Deontay Wilder has not fought since his most recent defeat to Tyson Fury in October 2021 but revealed at his statue unveiling in Tuscaloosa that he had unfinished business in the sport.
While he is yet to announce his next opponent, Wilder's ambition is to become world champion for a second time.
The heavy-hitting American made 10 defences of his WBC title before losing to Fury in 2020.
Despite two defeats in three fights against the "Gypsy King", Wilder knocked Fury down four times and remains a huge threat in the heavyweight division.
There are plenty of fights still to be made for Wilder too, including Anthony Joshua, Oleksandr Usyk, Andy Ruiz Jr, Joseph Parker and Joe Joyce.
Regardless of Fury's decision to retire or not, WBC president Mauricio Sulaiman insists Wilder is still 'in line' to challenge again for the green-and-gold belt.
"Well, Wilder is a tremendous fighter. He was champion for five years and knocked Fury down four times I believe in the three fights. He had him hurt in the last fight and was very close to winning that fight," Sulaiman exclusively told Planet Sport.
"So whenever Wilder is in the ring, it is a major attraction and he can beat anyone in the highest level of boxing.
"He's the number one challenger Of course, that is the route that you have to take.

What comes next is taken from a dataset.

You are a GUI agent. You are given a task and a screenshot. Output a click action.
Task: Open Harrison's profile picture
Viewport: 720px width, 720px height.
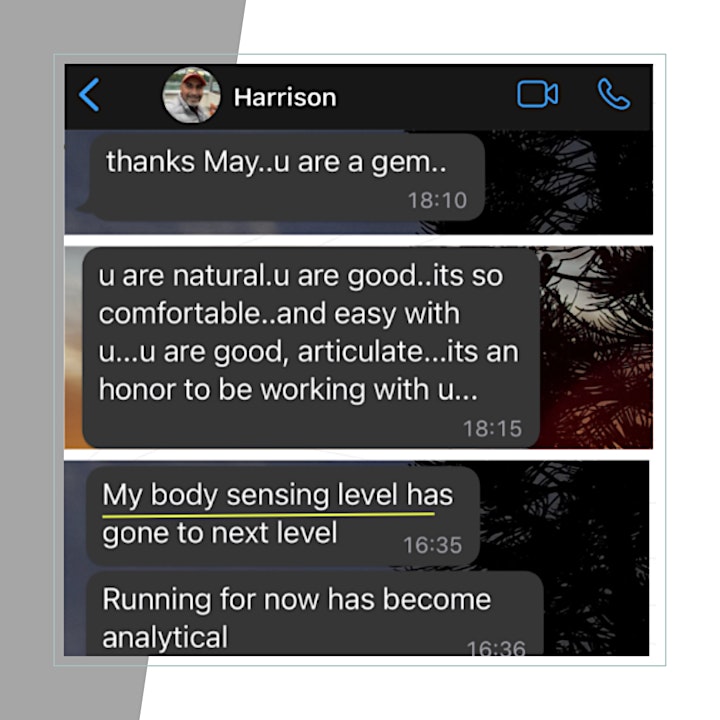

So he's perfectly in line to challenge for the title."
WBC president backs Fury to return
Mauricio Sulaiman was asked about Fury's future in boxing after the Brit revealed he would keep the WBC title despite retiring.
Fury last fought in April, where he emphatically beat Dillian Whyte inside six rounds to retain his WBC crown in front of 94,000 fans at Wembley - a post-war attendance record in the UK.
Sulaiman told Planet Sport that he is set for crunch talks with Fury later this week but believes he will remain a professional fighter.
"Well, he did his mandatory title defence. A champion has six months to defend the title, one year to defend the mandatory defence," said Sulaiman.
"What I have seen is mostly media and hype of speculations of what he will do or will not do.
"He has expressed continuously that he's retired, but when we spoke, we agreed that he will take his time and I'm going to talk to him and his promoters in the near future - just to get started to see if he confirms he's retired.